# taz.de -- Autorin über ihre Traumatisierung: „Erinnerungen überfluteten mich“
       
       > Anja Röhl wurde als Kind „von der Kasse verschickt“, wie es in den
       > 1960ern hieß. Nun streitet sie mit anderen Betroffenen für eine
       > Aufarbeitung.
       
 (IMG) Bild: Wurde kurz vor ihrem 6. Geburtstag nach Wyk auf Föhr verschickt: Anja Röhl
       
       taz: Frau Röhl, wie kam es dazu, dass Sie sich an Ihren Aufenthalt in einem
       Verschickungsheim erinnerten? 
       
       Anja Röhl: Ich arbeite als Dozentin für Sozialpädagogik. Eines Tages sagte
       eine junge Schülerin, sie wolle nie in einer Kita arbeiten. Denn sie habe
       als Kind Schlimmes erlebt. Ihr wurden beim Mittagsschlaf die Augen
       zugeklebt.
       
       Von der Erzieherin? 
       
       Ja. Ich war erschüttert, dass es diese Methoden noch gibt. Auch mir war das
       passiert: Mir wurde als Kind der Mund mit einem Pflaster zugeklebt.
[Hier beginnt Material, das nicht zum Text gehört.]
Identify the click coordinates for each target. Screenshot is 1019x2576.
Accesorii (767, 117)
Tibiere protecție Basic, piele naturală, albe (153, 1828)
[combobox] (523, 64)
Auf der
       Rückfahrt im Auto musste ich weinen. Die Erinnerungen überfluteten mich.
       Ich schrieb dann einen literarischen Beitrag über meinen Aufenthalt in Wyk
       auf Föhr, den ich auf meine Homepage stellte. Das war 2009. Mit den Jahren
       gab es dazu immer mehr Zuschriften. So organisierte ich schließlich den
       Kongress im vergangenen November auf Sylt.
       
       Wann war Ihre Verschickung? 
       
       Kurz vor meinem 6. Geburtstag. Ich kam nach Wyk auf der Insel Föhr ins
       Hamburger Kinderheim.
       
       Woran erinnern Sie sich? 
       
       Ich stand mit Schild um den Hals an einem Bahnhof. Wir saßen in einem Zug.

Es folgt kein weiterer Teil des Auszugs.